Considering Cyber Discovery? A Strategic Framework from HaystackID®

Editor’s Note: Developed based on the European Union Agency for Cybersecurity (ENISA) framework for artificial intelligence lifecycle stages and modified through the lens of the Electronic Discovery Reference Model (EDRM), the HaystackID Cyber Discovery Framework defines, depicts, and discusses a strategic framework that may be useful for understanding and applying the discipline of data and legal discovery in support of cybersecurity-centric challenges.

Cyber, data, and legal discovery experts contributing to model design include:

  • Michael Sarlo, EnCE, CBE, CCLO, RCA, CCPA – Michael is the Chief Innovation Officer and President of Global Investigation Services for HaystackID.
  • John Brewer – As Chief Data Scientist, John serves as the Head of Advanced Technology Services for HaystackID.
  • Anya Korolyov, Esq. – As Director of Expert Solutions with HaystackID, Anya has 12 years of experience in eDiscovery with extensive expertise with complex matters ranging from Second Requests to cyber discovery.

A Strategic Cyber Discovery Framework from HaystackID®

Provided for your review and use is a non-comprehensive overview of definitions, depictions (graphical), and descriptions that may be helpful in considering the conduct of cyber discovery. The presented overview* represents a framework based on high-level artificial intelligence lifecycle stages as developed by the European Union Agency for Cybersecurity (ENISA)1 modified through the lens of traditional eDiscovery planning and practices grounded within the Electronic Discovery Reference Model (EDRM)2. The modification attempts to combine computer-centric artificial intelligence and machine learning models with data and legal discovery developed protocols and tools to provide a high-level generic reference model for considering cyber discovery stages and tasks.

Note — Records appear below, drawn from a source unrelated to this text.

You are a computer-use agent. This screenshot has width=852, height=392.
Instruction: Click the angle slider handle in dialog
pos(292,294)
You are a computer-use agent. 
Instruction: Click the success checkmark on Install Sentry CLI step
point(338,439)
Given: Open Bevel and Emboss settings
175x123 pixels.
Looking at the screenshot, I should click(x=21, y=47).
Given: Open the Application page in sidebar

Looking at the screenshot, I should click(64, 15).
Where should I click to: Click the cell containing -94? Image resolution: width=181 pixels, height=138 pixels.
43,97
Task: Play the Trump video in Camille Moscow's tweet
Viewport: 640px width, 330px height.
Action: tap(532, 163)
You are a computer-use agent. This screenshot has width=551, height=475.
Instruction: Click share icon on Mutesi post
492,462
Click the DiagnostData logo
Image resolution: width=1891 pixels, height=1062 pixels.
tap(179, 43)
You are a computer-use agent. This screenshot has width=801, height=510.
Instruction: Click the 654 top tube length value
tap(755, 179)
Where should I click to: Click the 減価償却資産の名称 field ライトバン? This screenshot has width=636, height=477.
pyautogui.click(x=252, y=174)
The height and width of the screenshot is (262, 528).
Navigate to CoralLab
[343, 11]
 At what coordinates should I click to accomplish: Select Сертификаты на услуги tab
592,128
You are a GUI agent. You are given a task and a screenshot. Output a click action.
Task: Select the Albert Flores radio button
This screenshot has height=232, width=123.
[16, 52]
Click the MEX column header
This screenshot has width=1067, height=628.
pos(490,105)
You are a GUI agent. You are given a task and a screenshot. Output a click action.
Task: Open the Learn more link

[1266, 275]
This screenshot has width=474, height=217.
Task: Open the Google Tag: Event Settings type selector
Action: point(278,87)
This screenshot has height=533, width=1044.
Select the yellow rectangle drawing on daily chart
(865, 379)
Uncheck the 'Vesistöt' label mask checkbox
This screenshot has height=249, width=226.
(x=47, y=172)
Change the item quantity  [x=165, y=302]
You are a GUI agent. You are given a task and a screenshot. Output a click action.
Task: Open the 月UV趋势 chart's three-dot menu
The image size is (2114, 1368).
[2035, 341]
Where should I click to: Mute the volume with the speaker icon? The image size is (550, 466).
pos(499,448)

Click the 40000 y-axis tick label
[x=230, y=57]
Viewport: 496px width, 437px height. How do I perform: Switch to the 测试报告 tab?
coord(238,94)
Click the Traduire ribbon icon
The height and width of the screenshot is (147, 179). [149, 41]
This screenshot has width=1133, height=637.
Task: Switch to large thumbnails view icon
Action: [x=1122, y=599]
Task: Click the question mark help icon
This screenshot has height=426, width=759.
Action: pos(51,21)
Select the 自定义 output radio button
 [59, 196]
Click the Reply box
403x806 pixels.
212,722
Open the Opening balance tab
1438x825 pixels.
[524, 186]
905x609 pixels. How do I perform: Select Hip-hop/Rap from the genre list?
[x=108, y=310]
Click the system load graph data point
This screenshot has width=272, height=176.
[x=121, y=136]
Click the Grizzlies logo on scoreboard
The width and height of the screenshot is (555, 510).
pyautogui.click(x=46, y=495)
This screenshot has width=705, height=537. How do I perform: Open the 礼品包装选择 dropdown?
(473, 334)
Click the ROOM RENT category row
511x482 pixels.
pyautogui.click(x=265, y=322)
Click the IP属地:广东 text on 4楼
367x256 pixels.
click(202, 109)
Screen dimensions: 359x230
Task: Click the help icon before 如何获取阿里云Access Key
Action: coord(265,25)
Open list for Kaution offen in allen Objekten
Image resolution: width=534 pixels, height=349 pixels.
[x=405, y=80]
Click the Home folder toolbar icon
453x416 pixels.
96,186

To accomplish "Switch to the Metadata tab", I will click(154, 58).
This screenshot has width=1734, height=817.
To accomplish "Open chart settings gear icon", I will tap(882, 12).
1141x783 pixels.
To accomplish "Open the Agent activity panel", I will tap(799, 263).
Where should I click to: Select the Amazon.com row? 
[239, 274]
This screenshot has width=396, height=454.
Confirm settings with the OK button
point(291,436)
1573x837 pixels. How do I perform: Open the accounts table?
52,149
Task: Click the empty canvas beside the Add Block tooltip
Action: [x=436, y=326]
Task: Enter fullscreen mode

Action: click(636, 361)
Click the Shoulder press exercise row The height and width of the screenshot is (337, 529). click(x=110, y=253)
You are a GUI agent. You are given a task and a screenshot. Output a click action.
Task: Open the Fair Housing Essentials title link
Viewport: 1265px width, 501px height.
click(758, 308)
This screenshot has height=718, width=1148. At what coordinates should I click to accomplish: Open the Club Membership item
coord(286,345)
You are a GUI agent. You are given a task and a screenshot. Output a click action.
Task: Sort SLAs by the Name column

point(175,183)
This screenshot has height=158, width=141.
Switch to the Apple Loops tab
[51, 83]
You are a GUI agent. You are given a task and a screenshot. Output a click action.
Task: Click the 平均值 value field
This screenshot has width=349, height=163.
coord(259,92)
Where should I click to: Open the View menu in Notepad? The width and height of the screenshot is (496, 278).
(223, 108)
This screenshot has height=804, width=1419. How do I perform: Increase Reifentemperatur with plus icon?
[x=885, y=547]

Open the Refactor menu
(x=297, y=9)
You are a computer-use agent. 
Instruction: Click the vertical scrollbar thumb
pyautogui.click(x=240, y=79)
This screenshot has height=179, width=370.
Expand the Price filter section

Defining Cyber Discovery: Definitions, Depiction, and Discussion

In discussing the framing of cyber discovery stages and tasks within a generic reference model, it is first important to provide several definitions that may be helpful in understanding the relationships between cyber discovery, data discovery, and legal discovery.

Reference Definitions

Cyber Discovery: The application of a combination of data discovery and legal discovery approaches to enable the exploration of patterns, trends, and relationships within unstructured and structured data with the objective of uncovering insight and intelligence to proactively or reactively respond to cybersecurity-centric challenges.3

Data Discovery: The exploration of patterns and trends within unstructured data with the objective of uncovering insight.4

Legal Discovery (eDiscovery): The process of identifying, preserving, collecting, processing, searching, reviewing, and producing electronically stored information that may be relevant to a civil, criminal, or regulatory matter with the objective of uncovering intelligence.5

Insight: The understanding of cause and effect based on the identification of relationships and behaviors within a model, context, or scenario.6

Intelligence: The ability to acquire and apply knowledge and skills.7

2021.05.13 - HaystackID - Cyber Discovery - Flow Chart

Reference Descriptions (Stages and Tasks)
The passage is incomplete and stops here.